Cette faillite des pères dans une Allemagne atone et paralysée par un passé insurmontable constitue le tissu intime, informulé du roman de Thomas Jonigk Quarante jours. L’auteur focalise sur les figures du père et du fils incestueux déjà au cœur de son livre précédent Jupiter avec un père possesseur possédé, objet sexuel, violeur violé qui personnifie, en somme, la dissolution des repères. Il y a une sorte de complicité onirique, homosexuelle et meurtrière entre le père et le fils, face à la mère objective et réaliste qui sacrifie l’animal préféré de l’enfant Jan aux nécessités quotidiennes avant de mourir écrasée.
Tout au long du livre, les fantasmes de déchirement, de dissolution, de mort, mais aussi de repos et d’abandon se succèdent, et c’est là sa force. Ils signifient les articulations profondes du monde qui entoure Jan-Jonas le personnage principal. Il y a une constante alternance de refoulements et d’explosions oniriques : « Tout d’un coup tout est là de nouveau l’une après l’autre les sensations s’avancent brutalement jusqu’à la grisaille du premier plan, Jan se détourne, il ne veut pas voir ce qu’il sait. »
La disposition typographique des débuts de chapitres est peut‑être destinée à faire voir l’effondrement de l’ordre des choses.

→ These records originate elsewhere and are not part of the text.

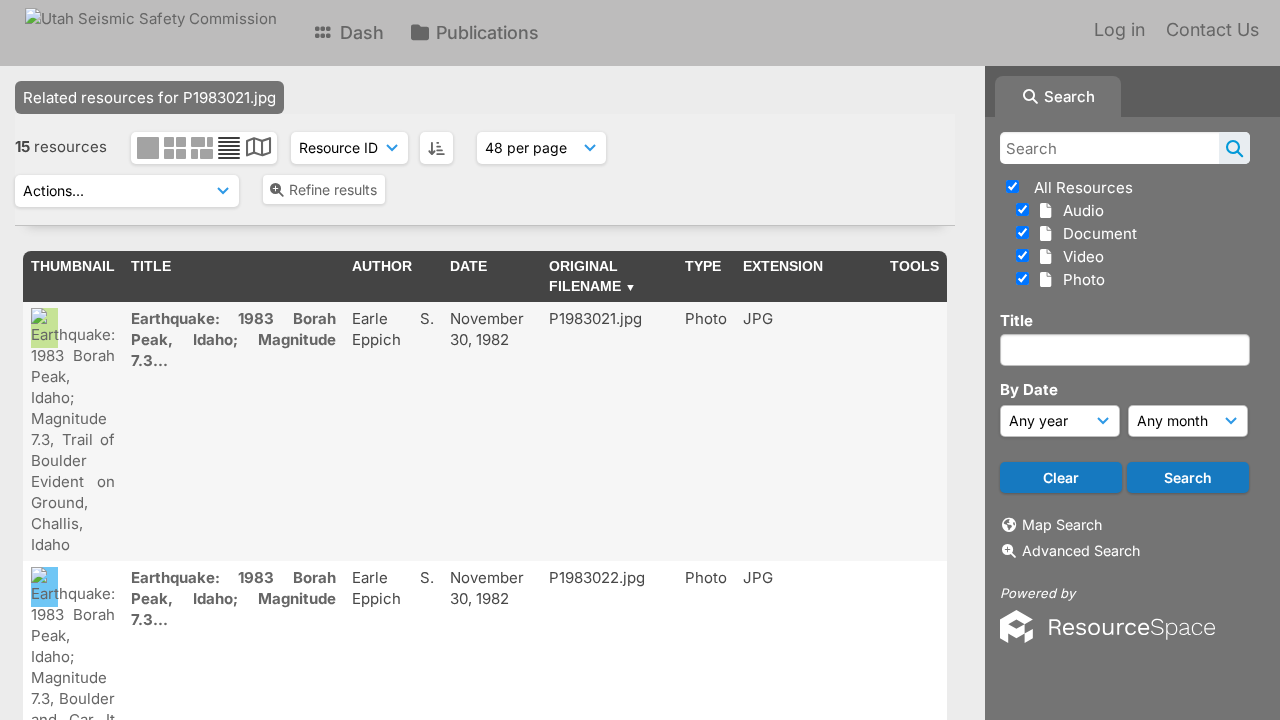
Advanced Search (1081, 550)
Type (703, 266)
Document (1096, 233)
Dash (359, 32)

Il n’y a pas de faits tangibles dans l’écriture de Jonigk, les meurtres ou les viols supposés ne sont que des prolongements d’une géographie intérieure de l’inquiétude. Avec une attention extrême, le narrateur Jan-Jonas s’efforce de repérer les flux de cette zone à fleur de conscience où tous les cheminements se font à force de consistances intermédiaires et pâteuses, comme les bâtonnets de poisson surgelé, la purée de pommes de terre et le ketchup, qui reviennent à plusieurs reprises dans les deux livres. La nourriture y est comme une matière d’être. Tout se passe comme si l’écriture de Thomas Jonigk s’efforçait de dresser un rempart lisse contre la honte et la faute, comme s’il s’agissait de les transformer en matériau insensible pour redevenir innocent. Il n’y a de repérables que les lieux carrelés, les toilettes, les abattoirs, lieux où s’évacue, comme on sait, la substance humaine.

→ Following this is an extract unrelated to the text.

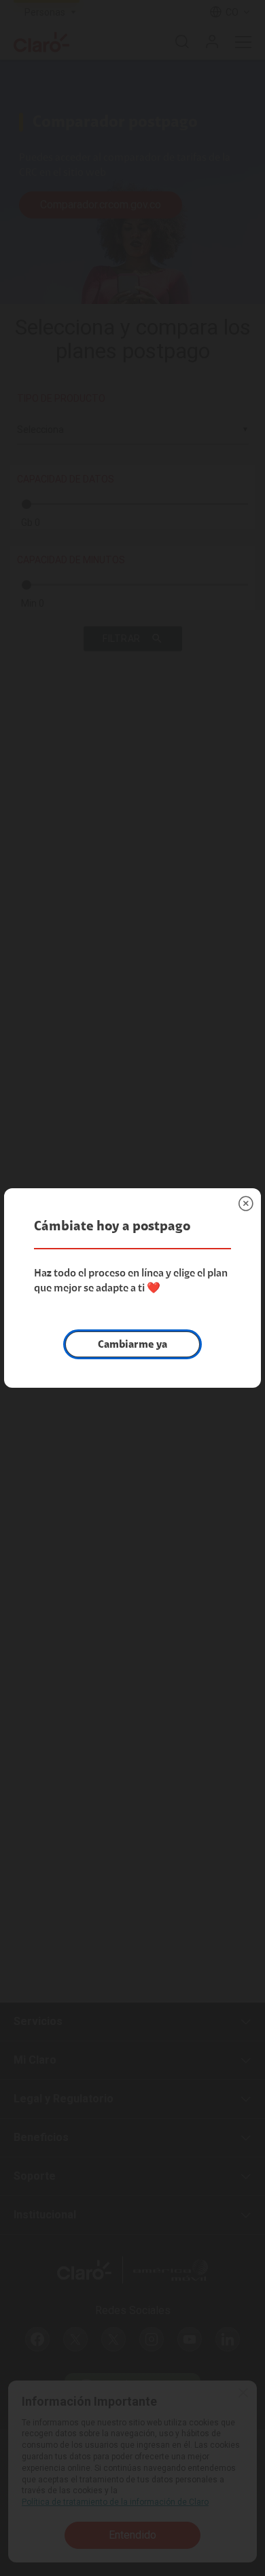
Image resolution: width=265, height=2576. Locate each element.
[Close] (246, 1203)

Ces flux sont ceux des quarante jours du Déluge, d’où l’autre soi de Jan‑Jonas, celui qui surnage, au plus près des orifices et des corps. L’écoulement et les liquides jouent un grand rôle dans l’écriture de Jonigk, les consistances gluantes qui glissent sur du lisse. « Jan laisse la porte se refermer doucement derrière lui dans une entité carrelée de blanc les voici maintenant inséparables, à gauche un lavabo tout en longueur comptant pas moins de six robinets rutilants, au‑dessus une cloison toute en miroirs, à droite six cabines pourvues de portes verrouillables. » Un décor sanitaire et hygiénique propre aux exécutions et aux « expériences ».
Le livre est ainsi parcouru d’allusions, non tant à un passé terrifiant et récent, que sous-­tendu par la menace permanente qui pèse sur toute marginalité dans un monde hygiénisé. C’est pourquoi, comme par dérision, l’hôpital devient un lieu refuge pour Jan qui, bien sûr, y occupe précisément la position couchée, selon un va‑et‑vient entre la position verticale et horizontale, comme si le livre tournait autour des deux principaux verbes de position de la langue allemande « être debout »(stehen) et « être couché » (liegen). On ne peut se défendre de lire ce roman, remarquablement traduit, comme une figuration d’autant plus puissante qu’elle n’est jamais théorique de la situation mentale de l’Allemagne d’après la grande catastrophe. D’où aussi la cocasserie qui l’habite. Il s’établit toute une géographie du viscéral devenu la substance d’un monde déjà mort où retentit en permanence le bruit des bombardements où tout se déroule au hasard des attouchements sous un éclairage grêle. Il n’y a plus rien à en attendre.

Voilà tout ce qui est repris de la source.